(Task item) Taking the first line of the listing as the start and the line containing "850). tap(542, 431)" as the end, reproduce everything in between exactly, both ends included.

(Provided data)
····················

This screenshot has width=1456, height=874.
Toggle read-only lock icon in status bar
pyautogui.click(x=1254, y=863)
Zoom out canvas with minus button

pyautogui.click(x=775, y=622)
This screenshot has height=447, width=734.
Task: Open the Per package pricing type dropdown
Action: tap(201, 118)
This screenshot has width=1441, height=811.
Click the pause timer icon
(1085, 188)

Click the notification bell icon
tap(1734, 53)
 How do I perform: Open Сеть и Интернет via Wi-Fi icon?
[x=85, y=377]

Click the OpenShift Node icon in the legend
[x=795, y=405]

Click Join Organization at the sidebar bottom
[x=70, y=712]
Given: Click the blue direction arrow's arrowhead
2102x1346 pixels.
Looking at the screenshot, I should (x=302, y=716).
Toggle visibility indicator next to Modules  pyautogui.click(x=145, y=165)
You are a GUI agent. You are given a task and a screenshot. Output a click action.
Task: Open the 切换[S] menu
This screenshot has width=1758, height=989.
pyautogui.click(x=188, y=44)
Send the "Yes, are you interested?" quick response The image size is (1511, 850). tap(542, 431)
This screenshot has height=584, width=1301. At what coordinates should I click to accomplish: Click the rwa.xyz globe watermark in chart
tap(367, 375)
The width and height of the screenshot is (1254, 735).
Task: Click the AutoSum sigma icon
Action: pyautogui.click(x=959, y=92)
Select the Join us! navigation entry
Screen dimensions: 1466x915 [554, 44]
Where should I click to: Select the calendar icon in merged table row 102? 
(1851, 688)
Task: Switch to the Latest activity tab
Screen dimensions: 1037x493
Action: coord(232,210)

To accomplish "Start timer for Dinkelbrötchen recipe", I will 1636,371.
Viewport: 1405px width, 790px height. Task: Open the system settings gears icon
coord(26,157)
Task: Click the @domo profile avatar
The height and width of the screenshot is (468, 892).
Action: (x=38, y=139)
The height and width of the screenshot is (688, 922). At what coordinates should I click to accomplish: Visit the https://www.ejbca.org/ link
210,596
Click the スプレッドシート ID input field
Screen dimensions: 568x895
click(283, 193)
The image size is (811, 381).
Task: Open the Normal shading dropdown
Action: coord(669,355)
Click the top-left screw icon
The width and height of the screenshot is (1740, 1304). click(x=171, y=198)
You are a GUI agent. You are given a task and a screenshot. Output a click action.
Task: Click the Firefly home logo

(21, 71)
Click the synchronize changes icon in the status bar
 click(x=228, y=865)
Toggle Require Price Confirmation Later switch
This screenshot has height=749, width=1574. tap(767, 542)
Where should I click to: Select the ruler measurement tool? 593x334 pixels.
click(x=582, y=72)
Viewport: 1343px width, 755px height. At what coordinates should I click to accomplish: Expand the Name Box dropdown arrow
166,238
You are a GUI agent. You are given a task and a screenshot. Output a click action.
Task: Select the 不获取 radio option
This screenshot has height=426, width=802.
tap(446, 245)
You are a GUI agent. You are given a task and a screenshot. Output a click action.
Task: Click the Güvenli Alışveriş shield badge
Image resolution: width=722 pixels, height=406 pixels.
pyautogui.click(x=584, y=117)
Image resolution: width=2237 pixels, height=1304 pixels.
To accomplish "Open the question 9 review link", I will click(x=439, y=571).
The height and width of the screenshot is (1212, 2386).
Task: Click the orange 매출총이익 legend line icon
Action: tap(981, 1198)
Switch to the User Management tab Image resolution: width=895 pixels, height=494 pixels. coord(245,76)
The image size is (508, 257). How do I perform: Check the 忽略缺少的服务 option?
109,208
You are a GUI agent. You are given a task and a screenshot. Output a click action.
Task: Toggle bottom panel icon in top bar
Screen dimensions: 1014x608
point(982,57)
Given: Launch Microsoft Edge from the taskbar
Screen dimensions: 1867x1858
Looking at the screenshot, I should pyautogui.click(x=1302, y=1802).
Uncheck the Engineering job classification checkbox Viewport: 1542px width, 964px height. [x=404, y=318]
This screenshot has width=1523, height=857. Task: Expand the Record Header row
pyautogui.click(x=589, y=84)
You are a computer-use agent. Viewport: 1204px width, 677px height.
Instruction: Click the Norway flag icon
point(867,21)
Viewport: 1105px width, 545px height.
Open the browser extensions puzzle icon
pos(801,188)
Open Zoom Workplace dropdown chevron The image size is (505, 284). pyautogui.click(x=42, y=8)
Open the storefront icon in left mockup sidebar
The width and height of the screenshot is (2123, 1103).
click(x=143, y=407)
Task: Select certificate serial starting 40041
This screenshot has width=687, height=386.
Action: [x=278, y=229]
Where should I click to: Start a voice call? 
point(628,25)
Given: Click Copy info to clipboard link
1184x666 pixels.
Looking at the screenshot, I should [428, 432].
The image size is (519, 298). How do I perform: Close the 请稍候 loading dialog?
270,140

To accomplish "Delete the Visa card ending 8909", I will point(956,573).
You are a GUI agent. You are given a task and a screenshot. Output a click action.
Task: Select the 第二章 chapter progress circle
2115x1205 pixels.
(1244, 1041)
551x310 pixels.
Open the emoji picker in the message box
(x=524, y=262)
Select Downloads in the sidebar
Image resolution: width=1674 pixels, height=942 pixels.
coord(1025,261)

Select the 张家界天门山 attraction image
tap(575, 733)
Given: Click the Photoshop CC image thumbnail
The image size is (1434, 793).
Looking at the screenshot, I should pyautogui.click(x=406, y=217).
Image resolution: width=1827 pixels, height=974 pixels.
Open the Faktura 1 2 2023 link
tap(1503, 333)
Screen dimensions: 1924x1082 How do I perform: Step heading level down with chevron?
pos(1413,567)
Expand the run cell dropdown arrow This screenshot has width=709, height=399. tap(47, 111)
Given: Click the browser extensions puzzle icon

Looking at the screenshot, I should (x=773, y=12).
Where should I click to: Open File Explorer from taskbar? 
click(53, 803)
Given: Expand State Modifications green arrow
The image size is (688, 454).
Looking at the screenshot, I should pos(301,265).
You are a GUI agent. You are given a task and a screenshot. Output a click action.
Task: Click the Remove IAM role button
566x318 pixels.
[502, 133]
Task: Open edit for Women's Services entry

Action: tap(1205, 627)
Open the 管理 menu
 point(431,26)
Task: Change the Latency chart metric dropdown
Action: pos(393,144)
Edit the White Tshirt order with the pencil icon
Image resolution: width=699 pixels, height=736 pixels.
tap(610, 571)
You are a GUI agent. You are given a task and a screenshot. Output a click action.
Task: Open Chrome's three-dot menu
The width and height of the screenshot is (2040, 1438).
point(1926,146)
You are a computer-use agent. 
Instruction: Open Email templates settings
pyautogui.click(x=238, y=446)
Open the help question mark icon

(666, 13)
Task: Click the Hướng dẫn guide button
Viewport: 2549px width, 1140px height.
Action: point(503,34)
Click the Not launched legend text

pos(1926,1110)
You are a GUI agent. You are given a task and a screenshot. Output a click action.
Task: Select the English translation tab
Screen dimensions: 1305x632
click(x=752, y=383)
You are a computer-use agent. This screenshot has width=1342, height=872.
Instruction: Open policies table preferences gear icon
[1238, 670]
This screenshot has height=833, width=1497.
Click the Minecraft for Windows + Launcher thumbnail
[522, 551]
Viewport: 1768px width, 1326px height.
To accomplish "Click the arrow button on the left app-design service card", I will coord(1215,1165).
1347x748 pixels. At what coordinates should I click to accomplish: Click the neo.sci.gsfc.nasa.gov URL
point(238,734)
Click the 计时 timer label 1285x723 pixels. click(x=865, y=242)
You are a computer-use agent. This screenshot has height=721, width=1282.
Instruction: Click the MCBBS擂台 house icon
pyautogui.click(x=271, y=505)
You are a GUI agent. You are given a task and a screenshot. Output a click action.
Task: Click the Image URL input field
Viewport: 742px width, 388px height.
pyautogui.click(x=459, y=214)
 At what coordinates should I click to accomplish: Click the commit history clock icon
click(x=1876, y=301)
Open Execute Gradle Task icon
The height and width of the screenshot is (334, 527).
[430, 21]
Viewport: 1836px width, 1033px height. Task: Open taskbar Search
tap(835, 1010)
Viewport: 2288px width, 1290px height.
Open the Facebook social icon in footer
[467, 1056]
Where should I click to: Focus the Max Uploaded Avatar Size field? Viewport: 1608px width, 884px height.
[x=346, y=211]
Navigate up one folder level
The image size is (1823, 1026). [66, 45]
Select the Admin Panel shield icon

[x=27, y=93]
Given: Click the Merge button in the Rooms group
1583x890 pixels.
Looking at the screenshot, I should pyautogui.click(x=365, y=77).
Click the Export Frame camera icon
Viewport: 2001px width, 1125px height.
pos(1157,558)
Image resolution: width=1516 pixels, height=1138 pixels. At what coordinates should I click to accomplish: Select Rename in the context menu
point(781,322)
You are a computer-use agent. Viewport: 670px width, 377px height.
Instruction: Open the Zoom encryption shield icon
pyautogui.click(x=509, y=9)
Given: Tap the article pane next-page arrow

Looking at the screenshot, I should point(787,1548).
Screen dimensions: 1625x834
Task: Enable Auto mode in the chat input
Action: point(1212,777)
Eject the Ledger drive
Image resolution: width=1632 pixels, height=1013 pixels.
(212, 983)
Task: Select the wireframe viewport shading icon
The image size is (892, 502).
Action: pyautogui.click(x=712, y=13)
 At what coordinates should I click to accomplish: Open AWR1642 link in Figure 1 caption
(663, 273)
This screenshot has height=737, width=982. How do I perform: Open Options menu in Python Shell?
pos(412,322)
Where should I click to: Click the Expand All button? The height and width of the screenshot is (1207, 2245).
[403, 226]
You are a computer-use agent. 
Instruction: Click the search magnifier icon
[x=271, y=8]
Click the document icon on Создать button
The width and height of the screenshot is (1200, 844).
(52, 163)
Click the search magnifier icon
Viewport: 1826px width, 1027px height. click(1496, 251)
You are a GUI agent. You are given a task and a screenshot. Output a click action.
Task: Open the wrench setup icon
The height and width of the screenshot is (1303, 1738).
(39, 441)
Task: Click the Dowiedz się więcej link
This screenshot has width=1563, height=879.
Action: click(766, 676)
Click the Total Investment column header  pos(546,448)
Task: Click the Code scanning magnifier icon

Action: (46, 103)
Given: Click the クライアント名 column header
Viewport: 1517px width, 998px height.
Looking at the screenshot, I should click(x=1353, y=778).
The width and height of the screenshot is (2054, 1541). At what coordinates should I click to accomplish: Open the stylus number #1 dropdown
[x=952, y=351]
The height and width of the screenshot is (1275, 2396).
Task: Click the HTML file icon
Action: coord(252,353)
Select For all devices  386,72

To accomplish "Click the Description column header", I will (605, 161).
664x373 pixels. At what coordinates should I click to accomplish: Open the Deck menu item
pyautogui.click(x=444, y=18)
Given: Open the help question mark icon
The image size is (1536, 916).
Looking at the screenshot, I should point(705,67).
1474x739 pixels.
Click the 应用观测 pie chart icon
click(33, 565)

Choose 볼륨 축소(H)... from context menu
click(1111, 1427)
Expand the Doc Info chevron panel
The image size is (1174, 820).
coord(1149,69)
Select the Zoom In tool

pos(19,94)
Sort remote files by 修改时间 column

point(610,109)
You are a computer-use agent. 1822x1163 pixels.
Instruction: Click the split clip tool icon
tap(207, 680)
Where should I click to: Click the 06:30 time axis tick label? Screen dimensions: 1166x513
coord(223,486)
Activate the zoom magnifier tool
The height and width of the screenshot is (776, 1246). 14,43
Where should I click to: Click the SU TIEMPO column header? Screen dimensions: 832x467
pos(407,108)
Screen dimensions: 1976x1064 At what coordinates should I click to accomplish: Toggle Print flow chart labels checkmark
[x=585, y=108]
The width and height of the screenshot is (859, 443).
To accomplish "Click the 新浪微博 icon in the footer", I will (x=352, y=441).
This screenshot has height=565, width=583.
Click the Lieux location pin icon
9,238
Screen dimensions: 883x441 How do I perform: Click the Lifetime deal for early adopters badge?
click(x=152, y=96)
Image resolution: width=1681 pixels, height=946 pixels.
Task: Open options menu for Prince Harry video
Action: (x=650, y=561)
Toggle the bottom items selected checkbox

····················

(Answer section)
This screenshot has width=1456, height=874.
Toggle read-only lock icon in status bar
pyautogui.click(x=1254, y=863)
Zoom out canvas with minus button

pyautogui.click(x=775, y=622)
This screenshot has height=447, width=734.
Task: Open the Per package pricing type dropdown
Action: tap(201, 118)
This screenshot has width=1441, height=811.
Click the pause timer icon
(1085, 188)

Click the notification bell icon
tap(1734, 53)
 How do I perform: Open Сеть и Интернет via Wi-Fi icon?
[x=85, y=377]

Click the OpenShift Node icon in the legend
[x=795, y=405]

Click Join Organization at the sidebar bottom
[x=70, y=712]
Given: Click the blue direction arrow's arrowhead
2102x1346 pixels.
Looking at the screenshot, I should (x=302, y=716).
Toggle visibility indicator next to Modules  pyautogui.click(x=145, y=165)
You are a GUI agent. You are given a task and a screenshot. Output a click action.
Task: Open the 切换[S] menu
This screenshot has width=1758, height=989.
pyautogui.click(x=188, y=44)
Send the "Yes, are you interested?" quick response The image size is (1511, 850). tap(542, 431)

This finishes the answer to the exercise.